The early detection of IEM associated with diabetes leads to an early initiation of therapy; thus, prevent death in newborn infants as well as disruption of mental or physical health and inadequate growth. Detailed history, including three-generation family history and physical examination are the clue to diagnosis. Presence of multisystem involvement beside diabetes is a red flag for IEM. Screening methods for patients presented with diabetes include serum ammonia and lactate, creatine kinase (CK) level, acylcarnitine profile measured by MS/MS, plasma aminoacids, urine for organic acids and TIF. The aforementioned tests screen for organic acidemias and CDG type Ia. hereditary hemochromatosis and aceruloplasminemia could be detected by measurements of serum ferritin, transferrin-iron saturation, serum iron, copper and CP. Demonstration of cystine crystals in the cornea on slit lamp examination or findings of high cystine concentration in WBC are the clue for cystinosis. These biochemical investigations will tailor the appropriate DNA molecular testing for specific genes. Specific clinical pictures, high lactic acid, CK levels and measurement of respiratory chain enzymology in the muscle and fibroblasts as well as mitochondrial genome sequencing will confirm the diagnosis of mitochondrial disorders.
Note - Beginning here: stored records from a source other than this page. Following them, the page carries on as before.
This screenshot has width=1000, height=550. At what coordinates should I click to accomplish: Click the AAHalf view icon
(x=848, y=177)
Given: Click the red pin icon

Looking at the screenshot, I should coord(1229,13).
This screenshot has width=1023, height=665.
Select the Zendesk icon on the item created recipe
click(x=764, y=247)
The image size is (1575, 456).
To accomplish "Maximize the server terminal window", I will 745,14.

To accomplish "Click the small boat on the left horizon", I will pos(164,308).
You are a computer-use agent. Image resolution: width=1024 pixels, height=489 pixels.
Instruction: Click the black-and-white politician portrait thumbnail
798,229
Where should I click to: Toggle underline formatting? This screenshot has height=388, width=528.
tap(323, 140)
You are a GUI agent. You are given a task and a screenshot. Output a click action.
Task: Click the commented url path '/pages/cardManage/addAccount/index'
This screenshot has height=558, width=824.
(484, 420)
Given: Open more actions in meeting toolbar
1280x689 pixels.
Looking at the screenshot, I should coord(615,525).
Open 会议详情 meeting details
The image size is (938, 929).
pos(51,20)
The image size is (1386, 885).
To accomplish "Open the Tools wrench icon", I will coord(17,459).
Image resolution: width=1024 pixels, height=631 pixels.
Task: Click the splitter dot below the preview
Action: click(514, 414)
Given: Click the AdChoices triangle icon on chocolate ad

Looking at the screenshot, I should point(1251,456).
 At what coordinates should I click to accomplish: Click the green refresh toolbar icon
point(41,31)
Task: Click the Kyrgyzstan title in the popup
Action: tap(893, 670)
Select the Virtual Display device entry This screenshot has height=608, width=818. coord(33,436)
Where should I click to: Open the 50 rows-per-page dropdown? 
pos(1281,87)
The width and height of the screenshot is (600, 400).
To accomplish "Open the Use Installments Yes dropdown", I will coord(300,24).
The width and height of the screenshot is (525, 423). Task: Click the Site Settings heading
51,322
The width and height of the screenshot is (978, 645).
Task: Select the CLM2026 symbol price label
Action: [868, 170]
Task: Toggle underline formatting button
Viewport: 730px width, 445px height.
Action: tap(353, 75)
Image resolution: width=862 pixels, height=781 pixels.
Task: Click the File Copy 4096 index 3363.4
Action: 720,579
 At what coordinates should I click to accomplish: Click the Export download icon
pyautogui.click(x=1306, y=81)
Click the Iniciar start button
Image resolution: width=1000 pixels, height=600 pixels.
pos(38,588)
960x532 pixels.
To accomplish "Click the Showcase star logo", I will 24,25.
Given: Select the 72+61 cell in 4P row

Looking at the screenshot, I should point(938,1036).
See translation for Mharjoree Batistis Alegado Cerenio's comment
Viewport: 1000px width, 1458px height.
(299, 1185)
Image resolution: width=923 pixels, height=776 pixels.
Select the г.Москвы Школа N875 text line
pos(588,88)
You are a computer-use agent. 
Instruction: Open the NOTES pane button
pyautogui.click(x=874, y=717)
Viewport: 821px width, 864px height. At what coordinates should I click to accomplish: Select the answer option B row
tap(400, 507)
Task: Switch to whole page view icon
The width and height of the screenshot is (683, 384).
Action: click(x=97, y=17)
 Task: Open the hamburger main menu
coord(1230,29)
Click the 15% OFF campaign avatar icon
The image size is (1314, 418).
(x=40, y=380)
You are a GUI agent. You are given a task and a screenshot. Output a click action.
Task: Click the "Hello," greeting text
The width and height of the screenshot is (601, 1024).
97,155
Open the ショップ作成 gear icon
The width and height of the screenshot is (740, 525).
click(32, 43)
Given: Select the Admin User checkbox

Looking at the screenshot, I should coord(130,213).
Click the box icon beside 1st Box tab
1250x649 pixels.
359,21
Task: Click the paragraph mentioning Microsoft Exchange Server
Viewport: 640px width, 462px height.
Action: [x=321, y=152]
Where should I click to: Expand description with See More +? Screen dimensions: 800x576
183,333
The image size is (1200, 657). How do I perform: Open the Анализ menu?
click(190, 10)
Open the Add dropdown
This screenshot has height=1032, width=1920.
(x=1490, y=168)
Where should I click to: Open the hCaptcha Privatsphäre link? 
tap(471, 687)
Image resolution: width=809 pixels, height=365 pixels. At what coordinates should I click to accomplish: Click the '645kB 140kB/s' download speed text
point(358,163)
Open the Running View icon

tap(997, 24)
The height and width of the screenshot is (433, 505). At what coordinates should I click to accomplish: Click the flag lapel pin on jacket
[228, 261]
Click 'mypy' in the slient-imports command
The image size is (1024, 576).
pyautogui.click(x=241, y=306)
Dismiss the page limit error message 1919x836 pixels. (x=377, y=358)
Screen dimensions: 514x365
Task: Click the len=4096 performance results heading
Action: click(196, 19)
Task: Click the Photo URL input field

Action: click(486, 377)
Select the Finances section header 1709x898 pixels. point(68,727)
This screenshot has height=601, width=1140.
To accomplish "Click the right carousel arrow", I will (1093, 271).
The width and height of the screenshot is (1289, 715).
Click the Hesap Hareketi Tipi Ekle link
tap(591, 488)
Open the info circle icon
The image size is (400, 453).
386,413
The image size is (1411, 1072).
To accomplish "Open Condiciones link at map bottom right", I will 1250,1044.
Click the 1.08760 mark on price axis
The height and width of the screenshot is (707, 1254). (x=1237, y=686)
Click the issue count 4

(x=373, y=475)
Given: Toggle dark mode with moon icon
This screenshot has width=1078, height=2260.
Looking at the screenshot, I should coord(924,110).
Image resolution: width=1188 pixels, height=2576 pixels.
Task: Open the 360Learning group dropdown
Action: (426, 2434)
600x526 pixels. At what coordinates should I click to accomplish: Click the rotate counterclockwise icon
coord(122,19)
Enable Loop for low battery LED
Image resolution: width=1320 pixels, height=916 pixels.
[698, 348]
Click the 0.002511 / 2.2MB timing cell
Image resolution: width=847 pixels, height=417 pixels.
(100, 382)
If the above tests came unremarkable or inconclusive, then a whole exome and/or genome sequencing would be the methods of choice.

CONCLUSION

The current review of covers IEM based on genes and variants identified with potential targets of IEM and DM. It also gives insights into the mechanisms leading to diabetes of various IEM disorders, which elucidates several key pathways and essential enzymes to be targeted for therapeutic interventions. Clinical approach will help in ready diagnosis and treatment for IEM disorders at early detection of diabetes.